Le petit Mercedes Classe G pourrait finalement ne pas être fabriqué en Allemagne
Dans une démarche de réduction des coûts, le « Little G » pourrait être assemblé en Hongrie.
Voilà près de trois ans que Mercedes a annoncé son intention de réduire la recette du G pour proposer une version plus compacte et plus accessible. Après le teaser diffusé en septembre 2023 au salon IAA de Munich, ce tout-terrain s’est vu attribuer une foule de surnoms, parmi lesquels Little G, Baby G ou encore Junior G. Mercedes, de son côté, utilise plutôt un « g » minuscule dans « g-Class » afin de le distinguer de son grand frère, sans toutefois préciser quand le modèle arrivera sur le marché.
Tous les indices convergent vers un lancement en 2027 et, le moment venu, le petit frère du mythique Geländewagen pourrait arborer la mention « Made in Hungary ». Automotive News Europe cite des sources proches de Mercedes selon lesquelles le petit G serait assemblé sur le site de Kecskemét. Si la marque n’a jamais officialisé le lieu de production, beaucoup imaginaient que le modèle verrait le jour à l’usine de Rastatt en Allemagne, aux côtés de la CLA.
L’hypothèse avait du sens, puisque le Classe G est censé reposer sur la même plateforme que la berline compacte premium au profil très effilé, et sa déclinaison plus pratique en shooting-brake. La décision supposée de produire le véhicule dans l’usine hongroise de la marque viendrait apparemment d’une volonté de réduire les coûts. Mercedes affiche des coûts d’exploitation plus bas à Kecskemét qu’à Rastatt et chercherait à économiser en fabriquant le mini G en Hongrie plutôt que sur son sol allemand.
Avant de faire des économies, l’étoile à trois branches doit toutefois investir. Elle injecte 1 milliard d’euros dans l’extension de l’usine de Kecskemét afin de porter la capacité annuelle jusqu’à 400 000 unités, ce qui en ferait le plus grand site de son réseau industriel européen. D’après le rapport, le site hongrois pourrait représenter jusqu’à 30 % de la production européenne totale de Mercedes, soit le double de sa part actuelle. Pour y parvenir, le constructeur recrute environ 3 000 nouveaux salariés, portant les effectifs à environ 7 500 personnes.
En théorie, produire le Classe G (ou quel que soit son nom définitif) en Hongrie plutôt qu’en Allemagne pourrait permettre de proposer un prix d’achat plus bas. Bien sûr, cela ne vaut que si Mercedes décide de répercuter une partie des économies sur les clients. Qu’auront-ils en échange ? Certainement pas un véhicule aussi à l’aise en tout-terrain que le G « grand format ». En revanche, la logique veut qu’il se montre nettement plus convaincant sur mauvaises routes qu’un GLB de gabarit comparable. Les deux modèles pourraient d’ailleurs être moins proches qu’on ne l’imagine : Ola Källenius, patron de Mercedes, a un jour déclaré que le g constituait un « développement entièrement nouveau ».
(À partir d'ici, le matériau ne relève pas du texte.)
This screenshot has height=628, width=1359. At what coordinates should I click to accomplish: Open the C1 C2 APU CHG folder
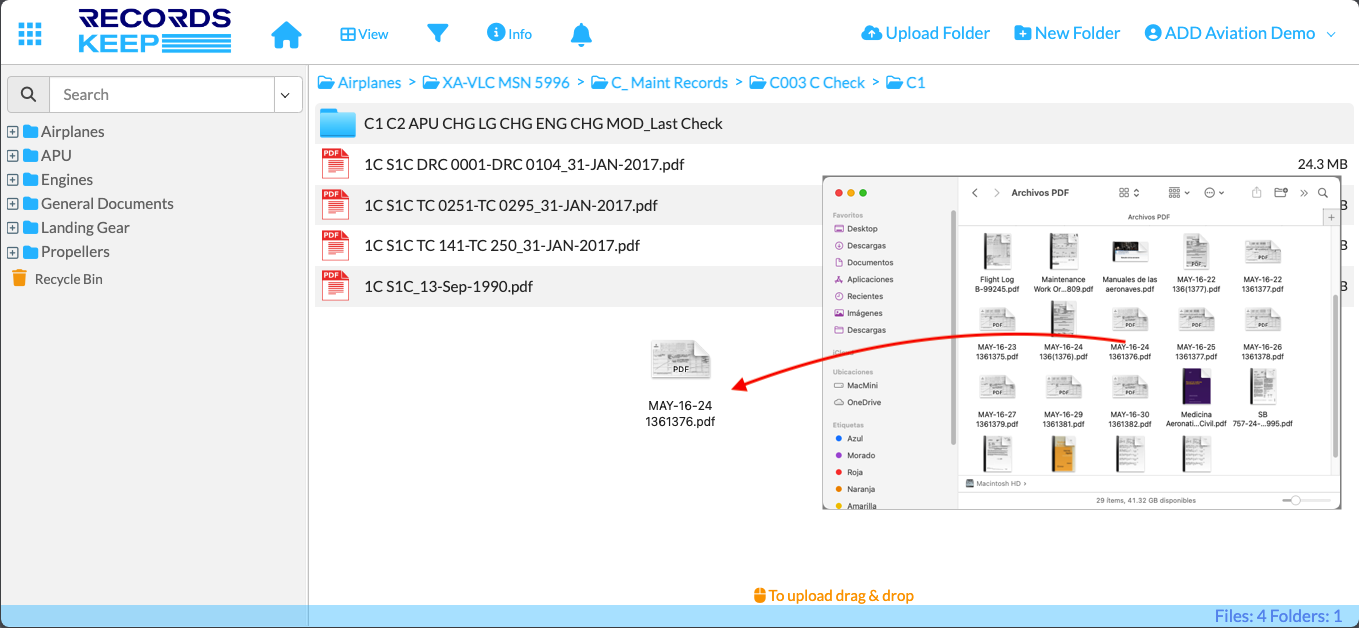click(543, 124)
Le Classe G aura des versions essence et électriques
Quel que soit le lieu d’assemblage, le nouvel arrivant devrait être plus abordable qu’on ne le pensait au départ. Le plan initial consistait à ne proposer le g qu’en 100 % électrique, mais des concessionnaires américains auraient convaincu la marque d’ajouter aussi un moteur essence sous le capot. Même si l’écart entre modèles thermiques et électriques continue de se réduire, le GLB micro-hybridé reste environ 4 000 € moins cher que son équivalent électrique en Allemagne.
À quel prix ? On peut parier qu’il se positionnera avec une nette surcote par rapport au GLB (à partir de 46 868 €). Dans le même temps, il restera évidemment bien en dessous du Classe G, facturé plus de deux fois et demie plus cher, à 127 591 €. S’il s’agit réellement d’un modèle entièrement nouveau, comme l’affirment les dirigeants de Mercedes, cela devrait se traduire par un tarif sensiblement supérieur à celui de l’actuelle famille de compactes, sans pour autant empiéter sur le territoire du Classe G.